Bu çağda tümüyle özgün olmak mümkün mü?

Kişisel markalaşma çağında “gerçek” olmak neden bu kadar zor geliyor? Özellikle sosyal medya fenomenleri özgünlük iddiasında, ama hayatlarımızı ne kadar çok kamusallaştırırsak, özgünlük kavramı da o kadar bulanıklaşıyor.

Sosyal medya çağı, özgünlükle ilgili endişeleri daha da gergin ve kafa karıştırıcı hale getirdi. Özgünlük dürtüsü o kadar yaygın ki, Merriam-Webster 2023 yılında “özgün” kelimesini yılın kelimesi seçti. Sözlüğün açıklamasında “Özgün, markaların, sosyal medya fenomenlerinin ve ünlülerin olmak istedikleri şeydir” denildi. Sözlükte elbette özgünlüğün daha fazla bilinen anlamları da var. Bu yeni anlam ise daha çok bir heves gibi görünüyor.

Peki, bu yeni özgünlük nedir ve nasıl erişilir?

Vox.com sağlık muhabiri Allie Volpe akademisyenlerle görüşüp bu sorunun yanıtını aradı.

Yazıdan öne çıkan bölümleri aktarıyoruz:

“Genç kızların etrafında vakit geçirmiş ya da daha önce genç kız olmuş herkes “çakma” olarak adlandırılmanın ne kadar acımasız bir hakaret olduğunu bilir. Bu suçlama, bir kişinin ikiyüzlü olduğunu veya gerçek benliğini bir şekilde gizlediğini ima eder: Onlar özgün değildir.

Gerçekte kim olduğunuzu bilmek ve bu vizyonla uyumlu bir şekilde davranmak anlamında özgünlük kavramı, sadece bağımsızlıklarını kazanmaya başlayan gençler için değil, ilişkilerde, ailede veya işte nasıl göründüklerini sorgulayan herkes için önemlidir.

Özgün bir şekilde yaşamak, ebeveynlerinizin beklentilerine karşı çıkmak ve onların onaylamayacağı bir kariyer peşinde koşmak anlamına gelebilir. Bu, kişisel tarz ya da saç kesimi gibi estetik bir seçim de olabilir. Otantik olmak, uyum sağlamak için performans göstermeniz gerektiği hissine kapılmadan bir grup insanın yanında kendinizi tamamen rahat ve mevcut hissetmek anlamına gelebilir.

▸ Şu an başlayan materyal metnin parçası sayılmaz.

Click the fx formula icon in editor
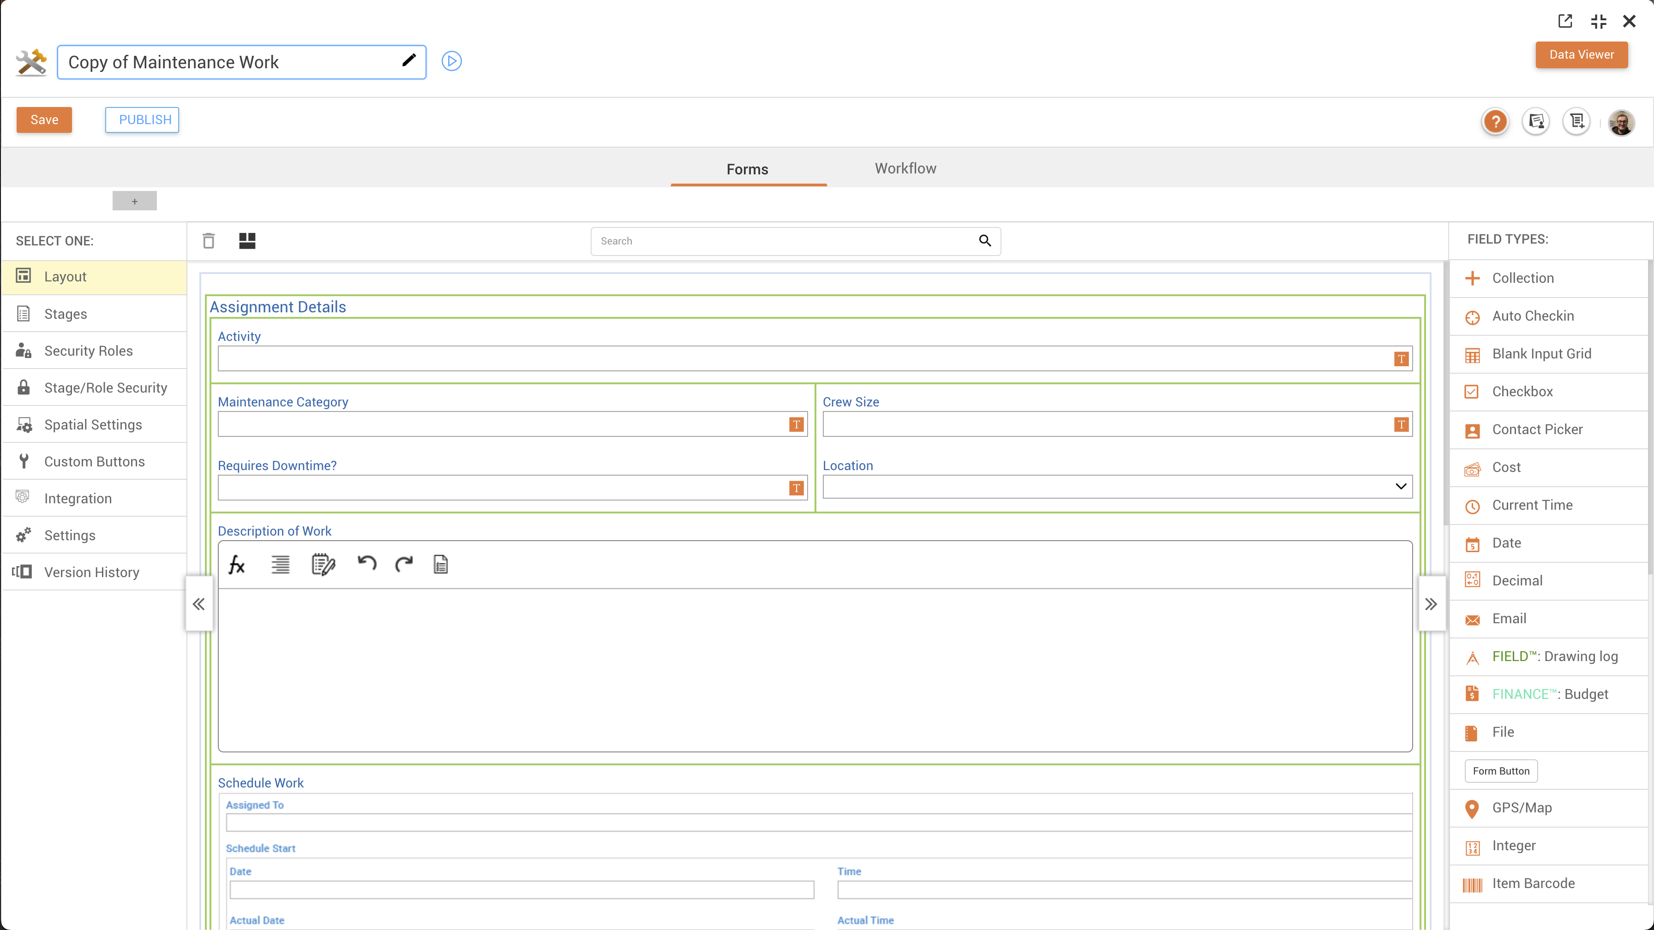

Özgünlük aramak boşuna mı?

Özgünlük arayışı pek de sığ bir arayış değildir. Araştırmalar, özgünlük düzeyi daha yüksek olan kişilerin özsaygılarının ve yaşam memnuniyetlerinin daha yüksek olduğunu gösteriyor. İnternette daha özgün paylaşımlarda bulunanlarda bunlar arasında ve hatta onların memnuniyeti daha da yüksek. Bir araştırmaya göre, insanlar gerçek benliklerinden kopuk hissettiklerinde ve başkalarının kendilerinden beklediklerine uyduklarında, esenlikleri olumsuz yönde etkileniyor.

Gerçek benliğinize uygun yaşamak bir düğmeye basarak ulaşabileceğini bir şey değildir. Aslında, kişisel özgünlüğünüz siz büyüdükçe ve değerleriniz değiştikçe zaman içinde değişebilir ve değişecektir.

Rotterdam Üniversitesi’nde felsefe doçenti olan Katharina Bauer, derinlerde kim olduğunuza dair net bir anlayışa sahip olmamamızın tamamen normal olduğunu söylüyor. “Bu konuda kafanızın karışık olması normal. Çünkü bu aynı zamanda dönüşüm, değişim, yeni yollar bulma ya da yeni kararlar alma sürecinin bir parçası olabilir.”  diyor Bauer. Ayrıca, her bağlamda yüzde 100 otantik olmak mümkün olmadığı gibi uygun da değildir: Sırf gerçek benliğiniz bunu yapardı diye patronunuza nefesinin koktuğunu söylemek istemeyebilirsiniz.

Nasıl özgün olunur?

Peki, ne pahasına olursa olsun gerçekliği talep eden bir dünyada nasıl özgün bir insan olunur? Bu, birçok farklı topluluk arasında var olan bir kişi olduğunuzu anlamaya devam ederken, herhangi bir anda gerçekten size neyin hissettirdiğini anlamakla ilgilidir.

Bauer, benzersiz bir içsel benliği doğru bir şekilde sergileme arzusunun nispeten yeni bir olgu olduğunu söylüyor. 18. yüzyıl Aydınlanma döneminde, insanlar bireyselliğe daha fazla önem verdikçe, “sadece normatif standartlara, dış standartlara, toplumsal standartlara uymak zorunda olmadığınız fikri ortaya çıktı” diyor Bauer.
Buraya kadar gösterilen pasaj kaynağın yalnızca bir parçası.